[Item position records]
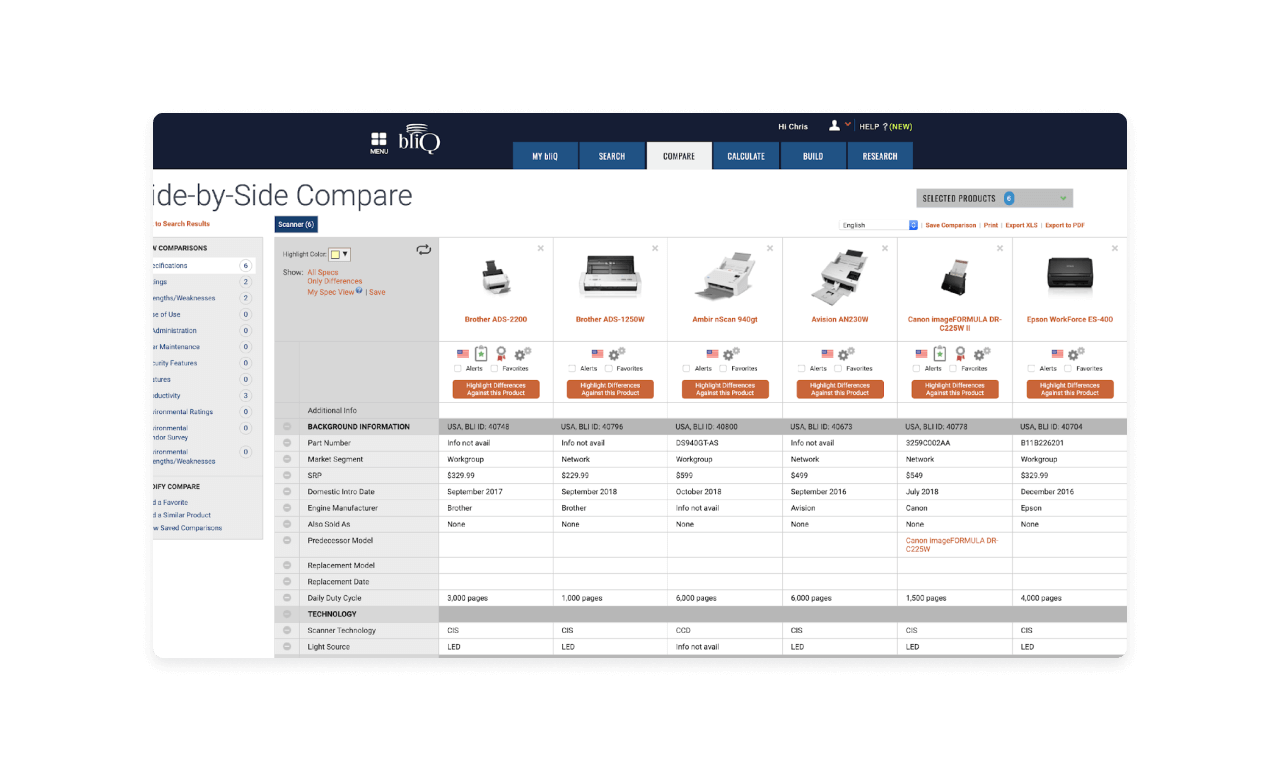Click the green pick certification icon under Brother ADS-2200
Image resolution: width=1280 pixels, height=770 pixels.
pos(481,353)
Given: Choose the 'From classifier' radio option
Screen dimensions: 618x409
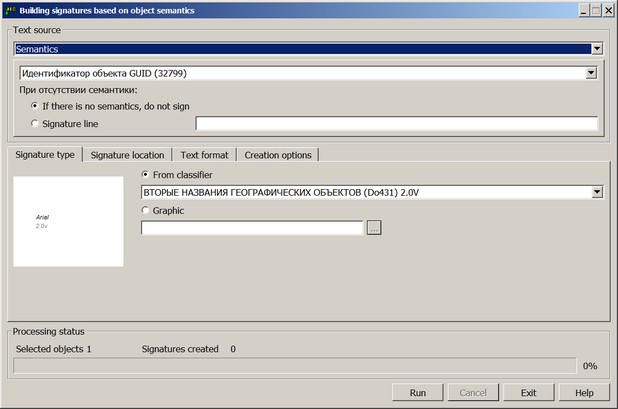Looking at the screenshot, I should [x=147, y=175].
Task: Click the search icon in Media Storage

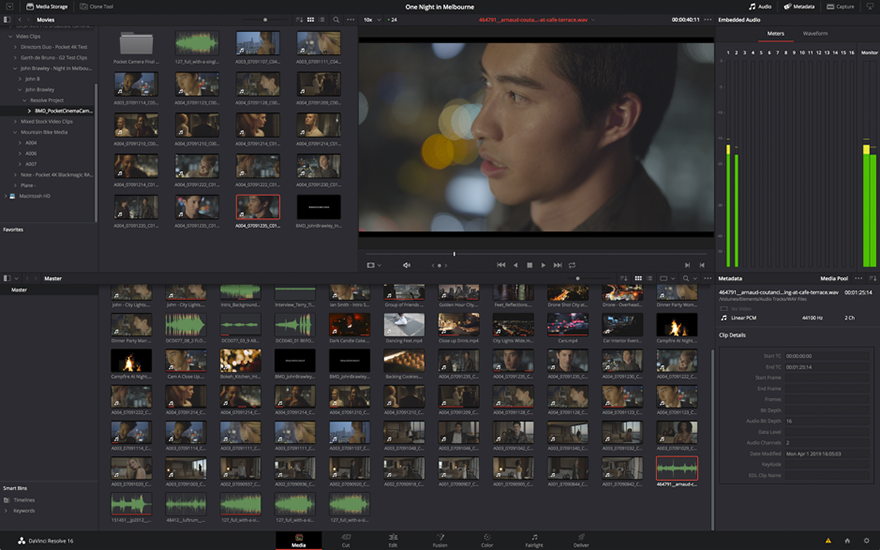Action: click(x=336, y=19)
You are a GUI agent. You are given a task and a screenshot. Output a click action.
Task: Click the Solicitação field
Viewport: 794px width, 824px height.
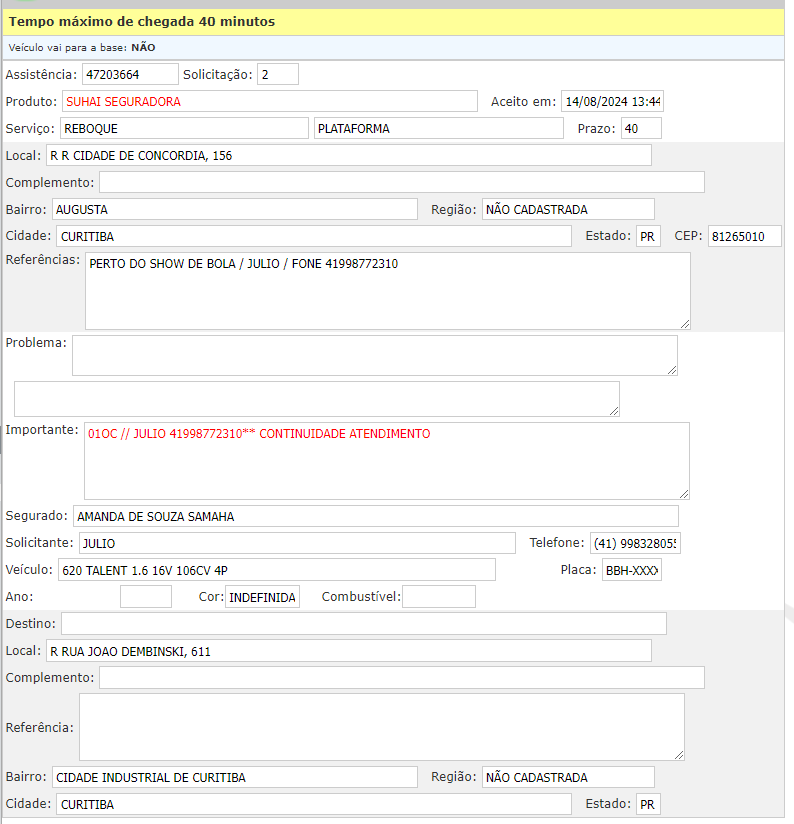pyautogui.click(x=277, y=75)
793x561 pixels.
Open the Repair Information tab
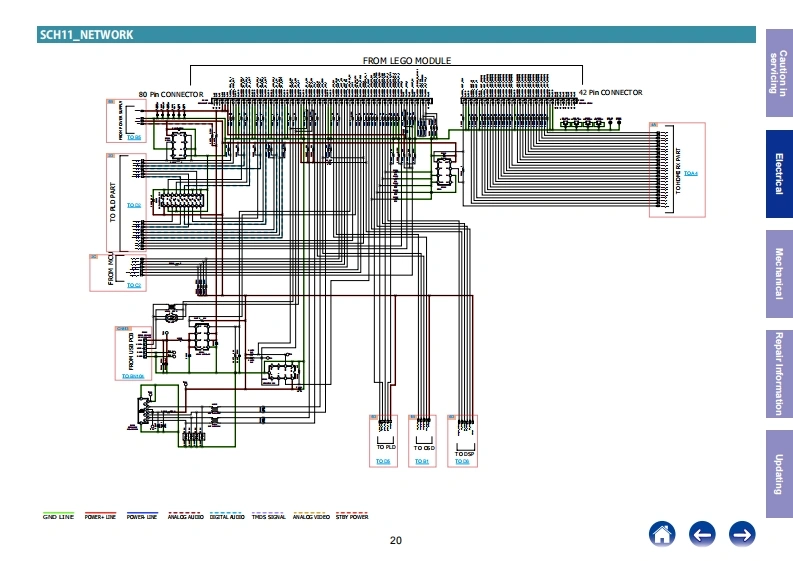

- Task to complete -
Copy out every line of the records above word for word, omitting the pictures.

- Problem solution -
Click the green pick certification icon under Brother ADS-2200
Image resolution: width=1280 pixels, height=770 pixels.
pos(481,353)
Given: Choose the 'From classifier' radio option
Screen dimensions: 618x409
Looking at the screenshot, I should [x=147, y=175].
Task: Click the search icon in Media Storage

Action: click(x=336, y=19)
You are a GUI agent. You are given a task and a screenshot. Output a click action.
Task: Click the Solicitação field
Viewport: 794px width, 824px height.
pyautogui.click(x=277, y=75)
793x561 pixels.
Open the Repair Information tab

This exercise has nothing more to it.